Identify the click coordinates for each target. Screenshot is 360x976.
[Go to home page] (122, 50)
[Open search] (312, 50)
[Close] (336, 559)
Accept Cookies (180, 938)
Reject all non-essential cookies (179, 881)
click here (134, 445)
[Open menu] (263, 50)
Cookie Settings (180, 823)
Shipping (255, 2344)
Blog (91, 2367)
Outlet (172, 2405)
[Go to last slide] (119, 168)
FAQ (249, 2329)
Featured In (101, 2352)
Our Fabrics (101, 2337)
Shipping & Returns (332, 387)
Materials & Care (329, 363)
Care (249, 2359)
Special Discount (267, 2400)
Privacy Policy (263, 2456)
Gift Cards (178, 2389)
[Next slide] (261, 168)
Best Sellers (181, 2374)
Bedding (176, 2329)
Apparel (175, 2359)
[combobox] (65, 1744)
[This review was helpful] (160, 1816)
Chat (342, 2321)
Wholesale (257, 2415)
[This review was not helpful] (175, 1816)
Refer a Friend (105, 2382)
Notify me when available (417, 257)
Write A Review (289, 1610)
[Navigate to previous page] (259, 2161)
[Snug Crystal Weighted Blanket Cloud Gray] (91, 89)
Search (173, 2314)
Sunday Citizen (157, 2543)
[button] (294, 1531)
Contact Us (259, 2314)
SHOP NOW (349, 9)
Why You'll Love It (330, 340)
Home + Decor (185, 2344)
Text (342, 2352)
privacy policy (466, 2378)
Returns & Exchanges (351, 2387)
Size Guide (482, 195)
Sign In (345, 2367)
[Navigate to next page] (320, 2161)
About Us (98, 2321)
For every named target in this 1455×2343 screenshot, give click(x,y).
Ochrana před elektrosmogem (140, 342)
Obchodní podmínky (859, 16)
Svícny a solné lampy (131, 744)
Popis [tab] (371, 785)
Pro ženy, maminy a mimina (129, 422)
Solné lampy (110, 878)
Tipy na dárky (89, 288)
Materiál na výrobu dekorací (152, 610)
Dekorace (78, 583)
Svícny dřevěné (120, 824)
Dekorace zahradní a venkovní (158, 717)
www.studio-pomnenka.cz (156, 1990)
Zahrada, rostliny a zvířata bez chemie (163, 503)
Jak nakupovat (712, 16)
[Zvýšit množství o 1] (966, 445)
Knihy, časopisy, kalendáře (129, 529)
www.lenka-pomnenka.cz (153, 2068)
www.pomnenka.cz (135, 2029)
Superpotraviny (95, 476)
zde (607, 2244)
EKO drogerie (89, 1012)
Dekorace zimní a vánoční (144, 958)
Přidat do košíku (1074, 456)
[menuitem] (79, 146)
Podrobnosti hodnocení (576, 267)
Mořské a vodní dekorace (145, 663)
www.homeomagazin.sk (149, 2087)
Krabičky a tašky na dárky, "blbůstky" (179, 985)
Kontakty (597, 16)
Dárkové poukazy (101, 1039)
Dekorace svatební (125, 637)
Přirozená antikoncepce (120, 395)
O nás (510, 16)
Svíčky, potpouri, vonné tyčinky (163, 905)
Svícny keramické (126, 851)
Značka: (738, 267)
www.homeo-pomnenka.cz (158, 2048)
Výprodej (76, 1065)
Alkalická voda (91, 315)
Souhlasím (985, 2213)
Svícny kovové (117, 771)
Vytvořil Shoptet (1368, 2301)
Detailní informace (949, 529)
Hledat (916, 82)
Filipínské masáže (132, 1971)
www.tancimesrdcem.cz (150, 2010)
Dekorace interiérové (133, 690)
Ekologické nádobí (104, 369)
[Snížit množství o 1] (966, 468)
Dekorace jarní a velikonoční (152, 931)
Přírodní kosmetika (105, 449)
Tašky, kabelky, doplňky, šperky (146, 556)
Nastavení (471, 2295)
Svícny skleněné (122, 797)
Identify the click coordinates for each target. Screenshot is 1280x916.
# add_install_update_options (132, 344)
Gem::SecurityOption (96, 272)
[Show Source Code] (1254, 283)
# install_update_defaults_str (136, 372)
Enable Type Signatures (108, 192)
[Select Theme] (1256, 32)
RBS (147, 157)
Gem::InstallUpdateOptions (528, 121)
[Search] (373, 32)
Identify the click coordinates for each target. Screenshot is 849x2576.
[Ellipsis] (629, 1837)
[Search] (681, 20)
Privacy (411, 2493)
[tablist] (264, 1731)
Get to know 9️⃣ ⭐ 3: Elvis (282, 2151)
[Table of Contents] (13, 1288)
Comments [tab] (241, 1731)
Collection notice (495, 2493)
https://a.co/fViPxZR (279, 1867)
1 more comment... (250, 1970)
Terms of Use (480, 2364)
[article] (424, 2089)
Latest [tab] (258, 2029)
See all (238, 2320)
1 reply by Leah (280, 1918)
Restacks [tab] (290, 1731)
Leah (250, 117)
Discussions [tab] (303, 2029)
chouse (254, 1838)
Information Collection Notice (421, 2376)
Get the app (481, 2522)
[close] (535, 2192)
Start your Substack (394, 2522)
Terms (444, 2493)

◇ ◇ ◇ ◇ ◇ ◇ ◇

From the records above, copy only the lines starting with the line that holds "Apparel (175, 2359)" and going on through the line that holds "Home + Decor (185, 2344)", exactly as written.

■ Result of the task:
Apparel (175, 2359)
[combobox] (65, 1744)
[This review was helpful] (160, 1816)
Chat (342, 2321)
Wholesale (257, 2415)
[This review was not helpful] (175, 1816)
Refer a Friend (105, 2382)
Notify me when available (417, 257)
Write A Review (289, 1610)
[Navigate to previous page] (259, 2161)
[Snug Crystal Weighted Blanket Cloud Gray] (91, 89)
Search (173, 2314)
Sunday Citizen (157, 2543)
[button] (294, 1531)
Contact Us (259, 2314)
SHOP NOW (349, 9)
Why You'll Love It (330, 340)
Home + Decor (185, 2344)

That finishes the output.